(Exercise materials begins)

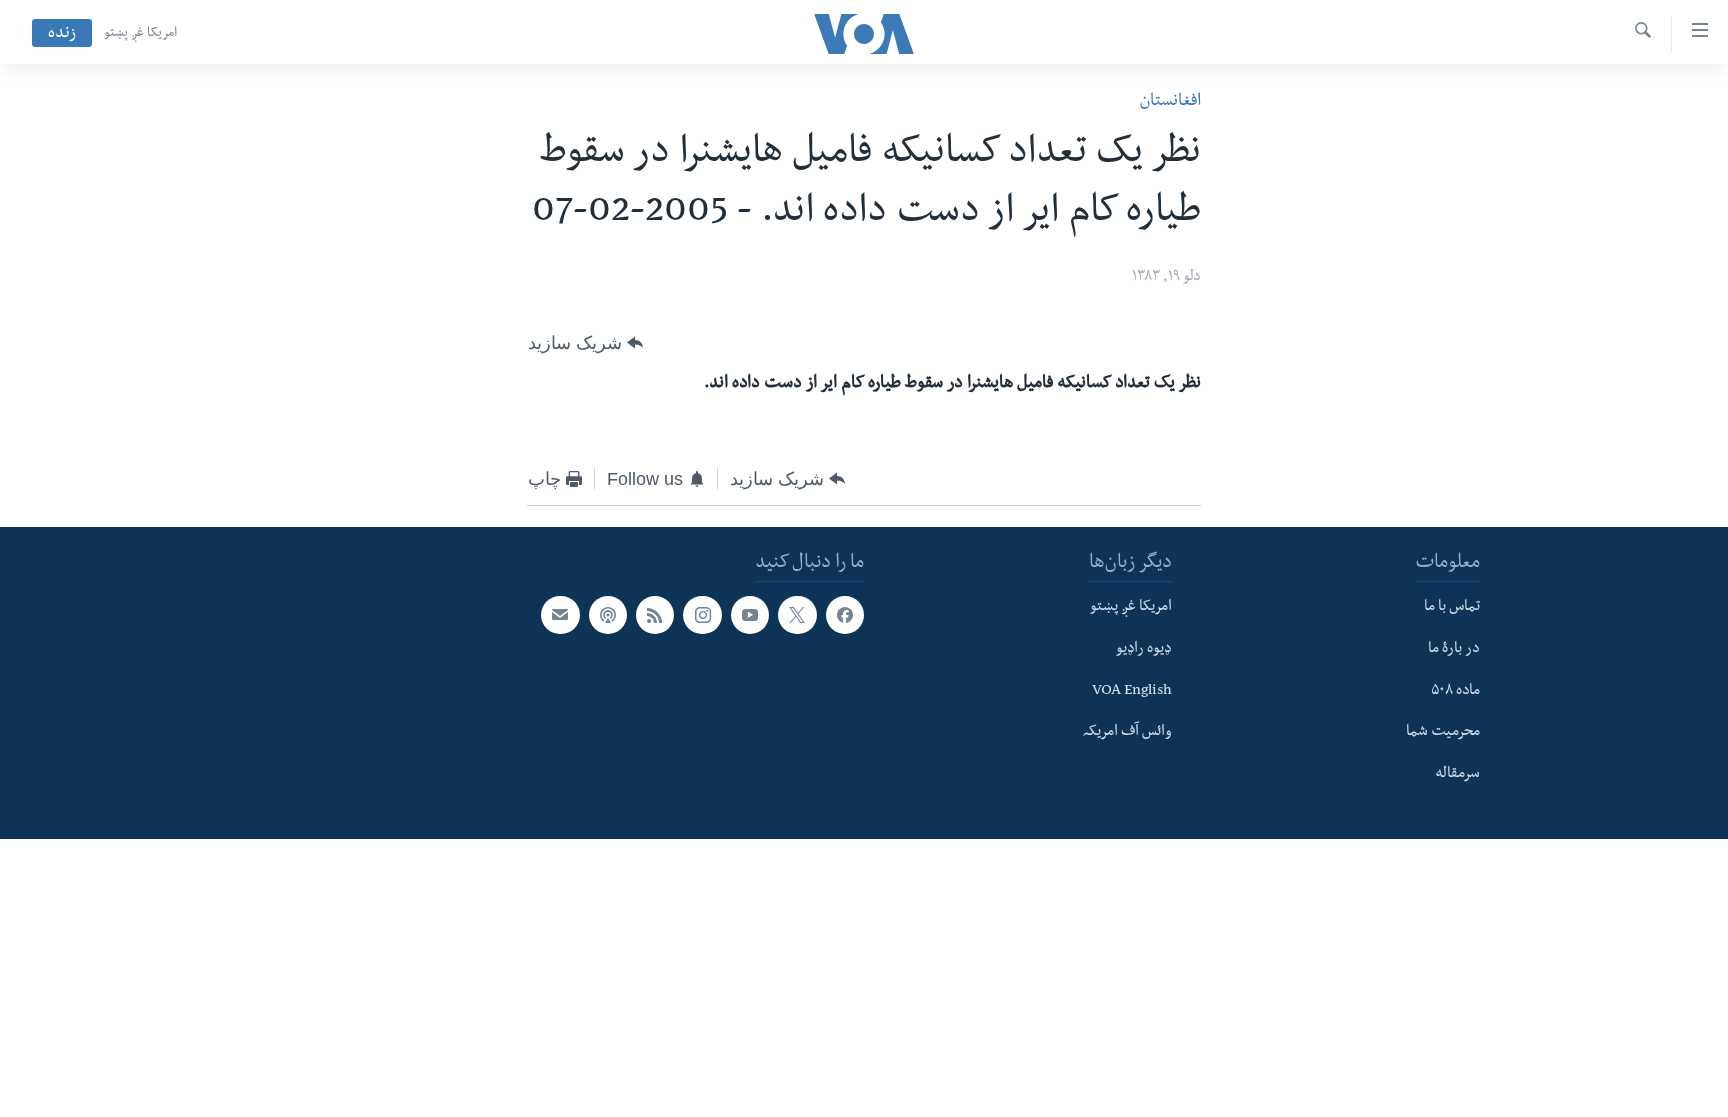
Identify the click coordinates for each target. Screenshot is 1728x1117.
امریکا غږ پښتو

(Exercise materials ends)
(Exercise materials begins)

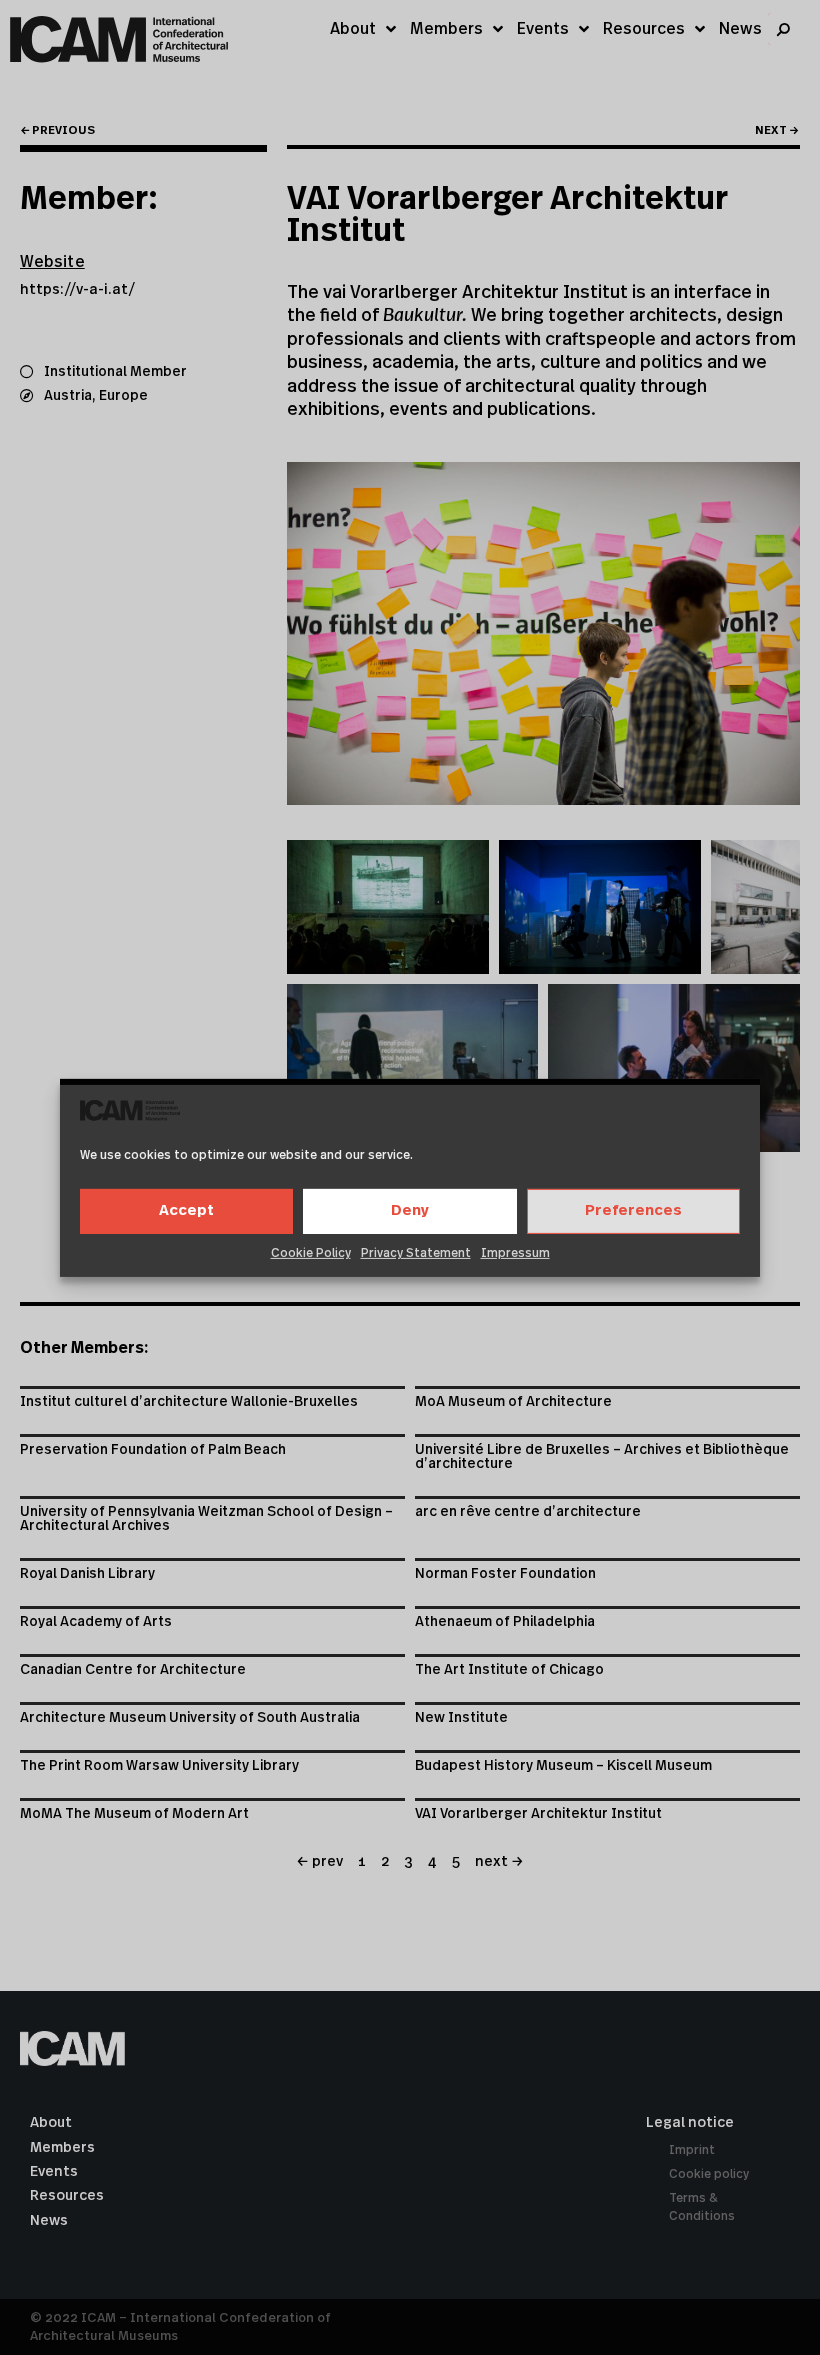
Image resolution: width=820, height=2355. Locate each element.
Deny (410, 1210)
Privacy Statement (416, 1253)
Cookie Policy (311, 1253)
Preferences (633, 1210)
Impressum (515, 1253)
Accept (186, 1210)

(Exercise materials ends)

## Your assignment:
Whenever a line in the data holds "each", copy that line.

## Solution to this exercise:
Identify the click coordinates for each target. Screenshot is 1728x1117.
Image resolution: width=820, height=2355. Locate each element.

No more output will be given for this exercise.